Expect Dubai rental decline, rent-free periods this year?

78 new projects were launched in 2014. (File)

Published
By Parag Deulgaonkar

Dubai residents can expect rental declines this year, with landlords even offering rent-free periods to their existing tenants, believes a global real estate consultancy.

“We expect Dubai rents and residential prices to fall up to 10 per cent this year. Lower oil prices will have a limited direct impact on the real estate market in 2015… the impact will be more pronounced in 2016 and beyond if they remain at current low levels,” JLL CEO Alan Robertson said announcing its 2015 Top Trends for UAE Real Estate report.

Although Dubai’s real estate sector witnessed stable rents and prices during the fourth quarter 2014, he believed there was no doubt that the bubble had deflated rather than rapidly burst and the leading question now being asked is “What will be next”.

“For new tenants moving in, we expect landlords to keep the rents the same or reduce them. Existing tenants could get a month rent-free period instead of a rental decline.”

During 2008 and 2010, single apartment owners were luring tenants by offering two to three months of rent-free period in order to have their units occupied. Even property management companies had adopted the same approach.

Craig Plumb, head of research, JLL Mena, said: “While sentiment towards Dubai real estate has softened over the past six months, this cooling of sentiment is a positive in some ways, in that it has reduced the pressure on asset prices that was emerging in 2013 and the first half of 2014.”
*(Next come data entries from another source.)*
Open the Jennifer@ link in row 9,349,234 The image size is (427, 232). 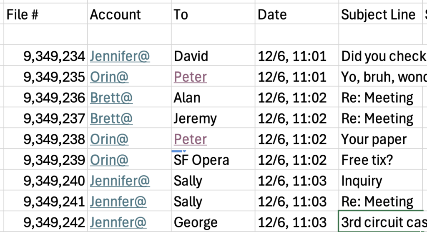click(120, 56)
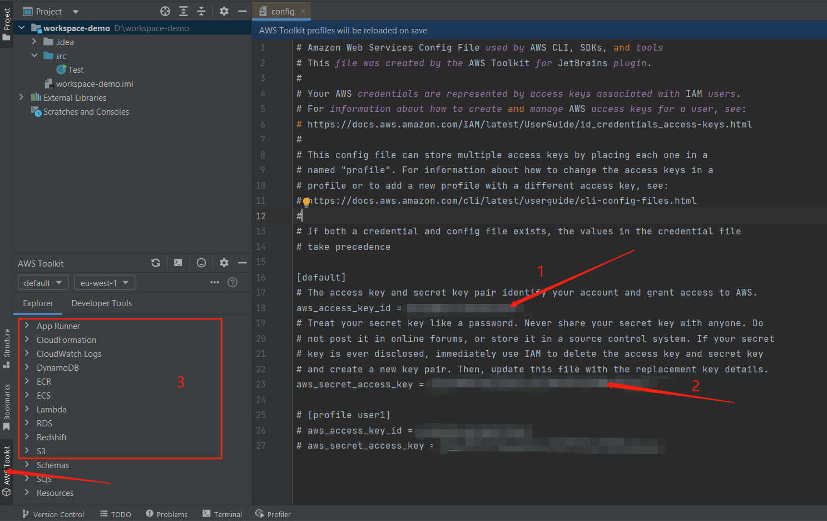Switch to the Developer Tools tab

tap(101, 303)
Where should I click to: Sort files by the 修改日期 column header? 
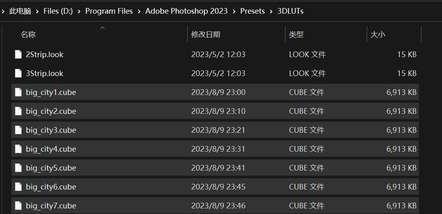point(205,35)
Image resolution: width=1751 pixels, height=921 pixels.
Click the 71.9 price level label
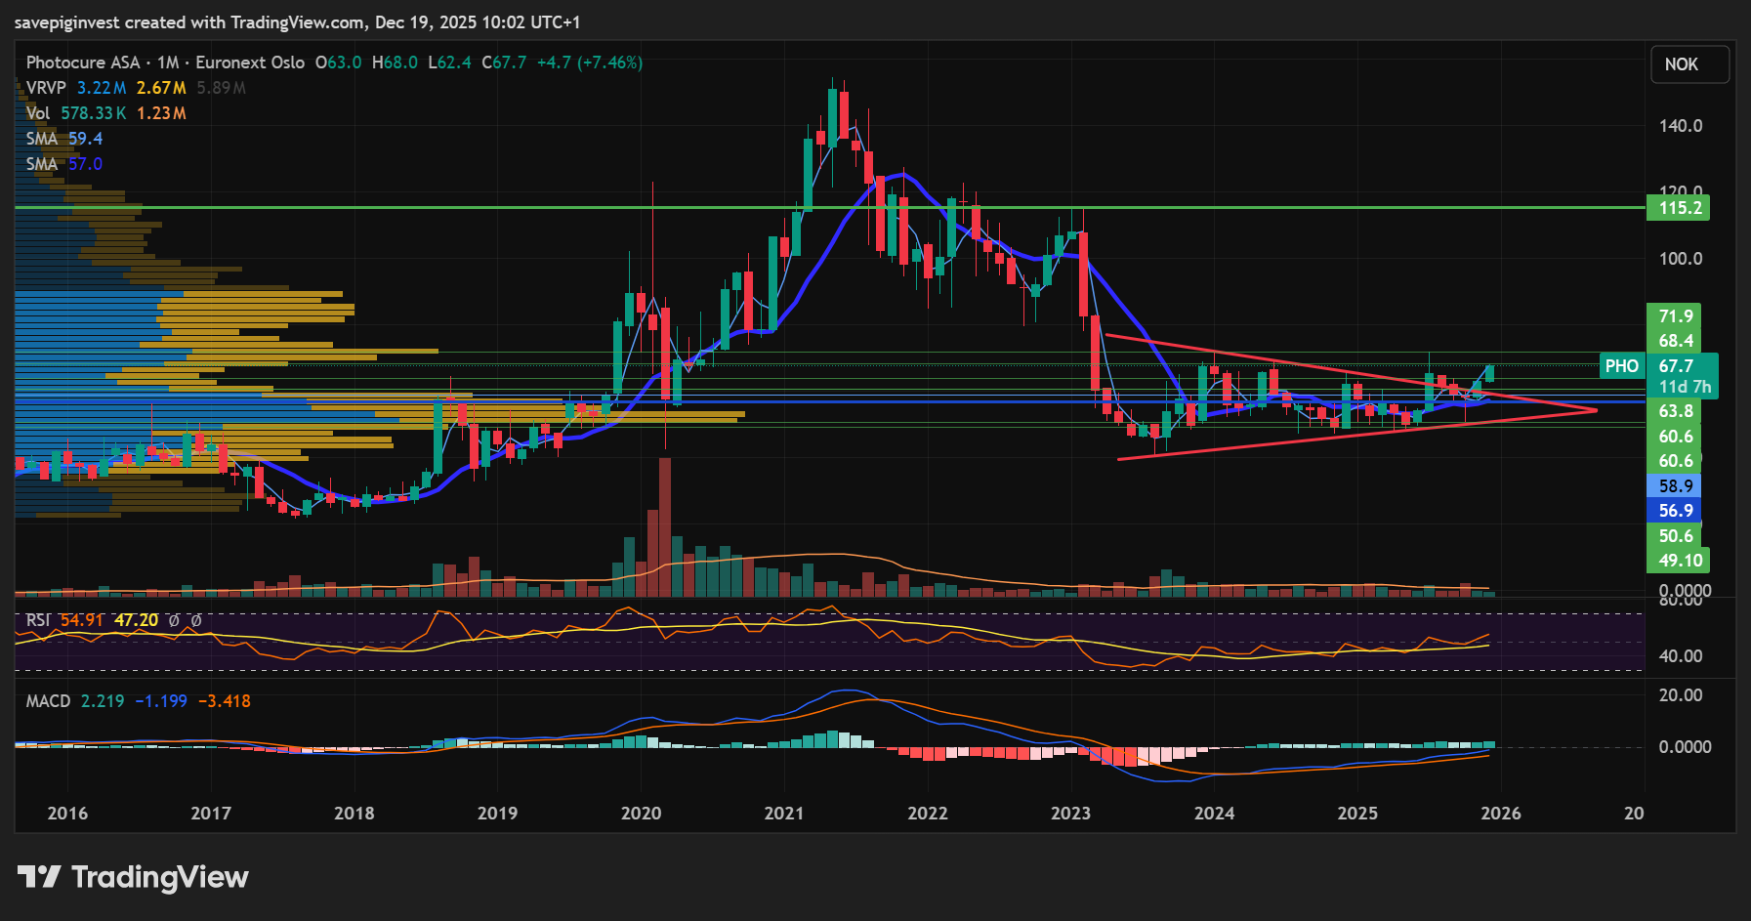(x=1675, y=315)
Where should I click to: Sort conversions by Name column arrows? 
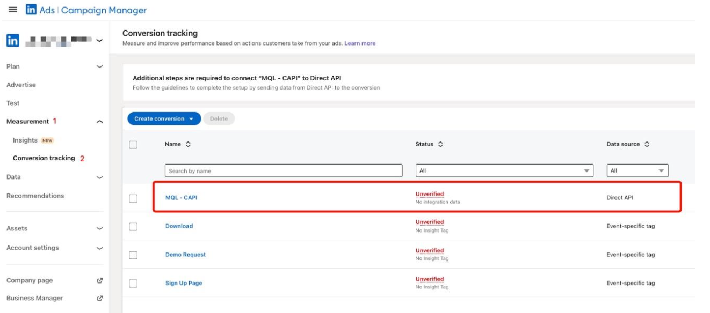coord(189,145)
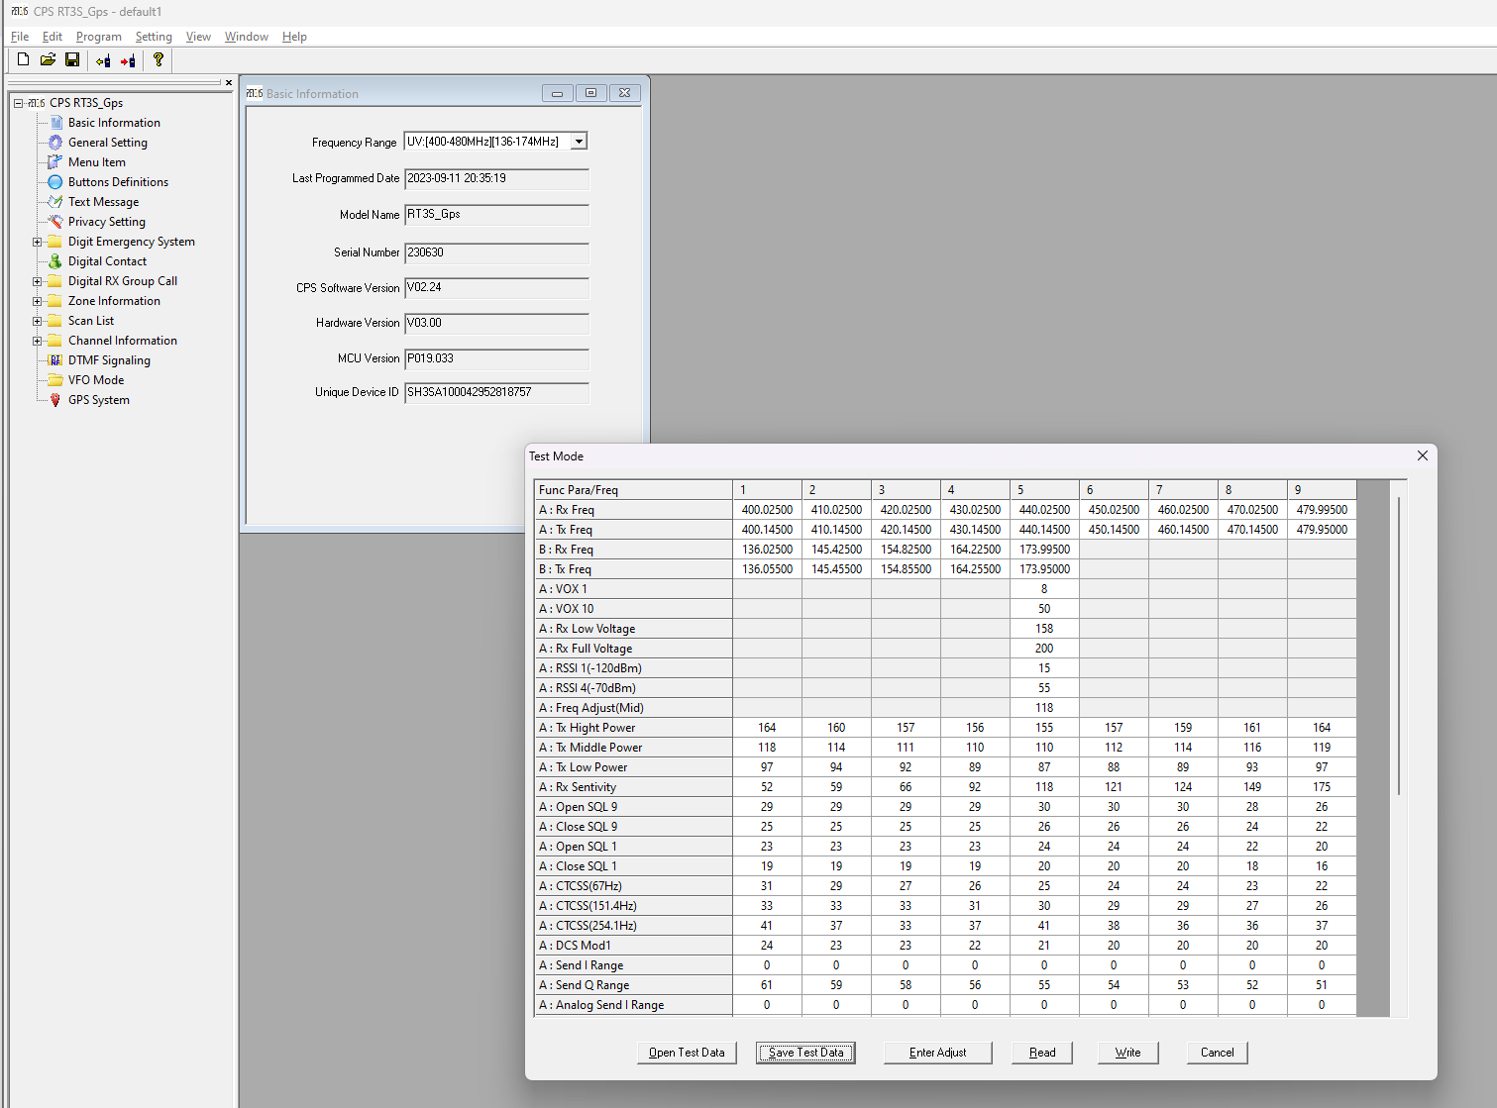Select GPS System in the tree
The width and height of the screenshot is (1497, 1108).
pos(98,400)
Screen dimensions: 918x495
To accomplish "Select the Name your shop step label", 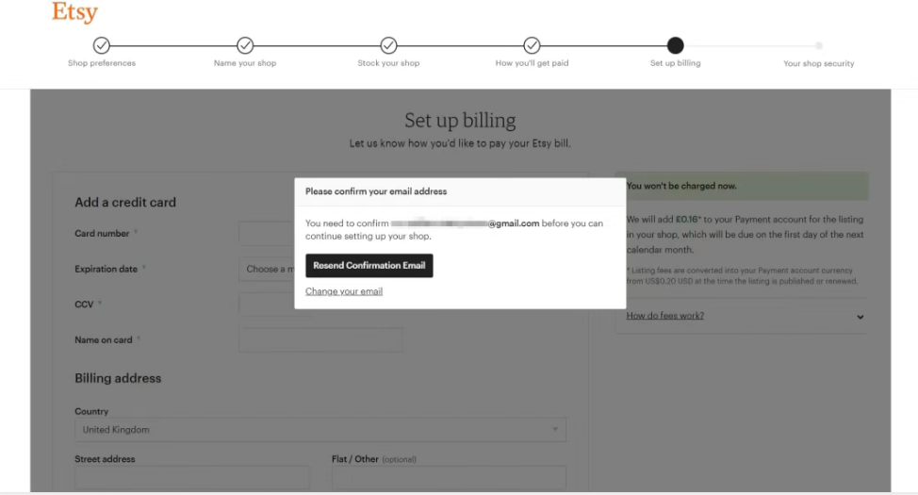I will (x=245, y=63).
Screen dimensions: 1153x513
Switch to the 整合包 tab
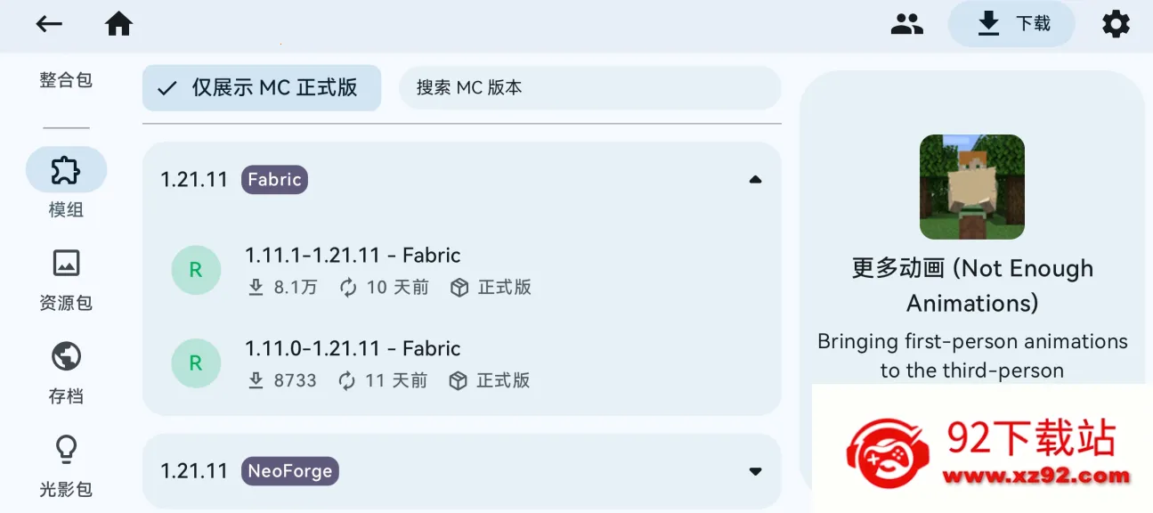click(x=66, y=80)
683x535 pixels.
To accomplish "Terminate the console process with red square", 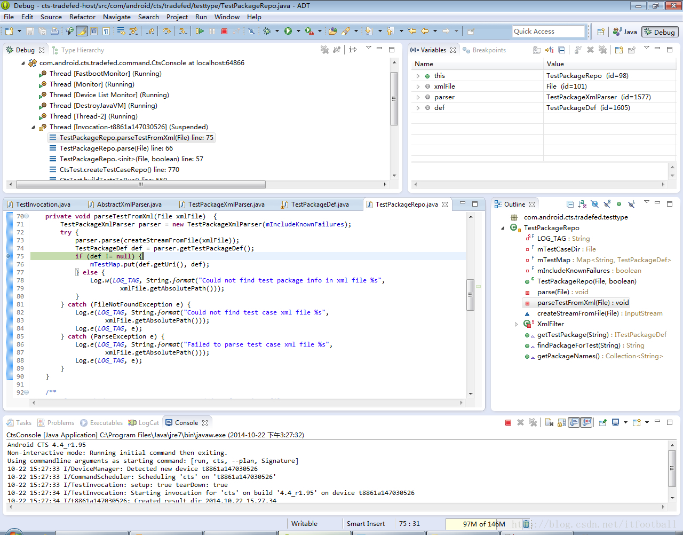I will pos(508,423).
The emirate is expected to witness new supply of 25,000 housing units this year.

JLL states car parking, quality road access and public transport will also have greater influence on rents and values.

“The increased level of traffic and the disappearance of ‘sand parking lots’ have combined to highlight the deficiency of parking in many existing projects. As paid parking becomes more commonplace, we would not be surprised if car parks joined education and health care as emerging real estate asset classes in 2015,” it adds.

Emirates 24|7 has reported earlier that developers were selling parking bays at exorbitant prices in Jumeirah Lakes Towers after the parking barriers were installed and free parking limited to mere three hours.

In Dubai Marina, unit owners with additional parking were leasing their underground parking, as residents were unable to get free parking spaces.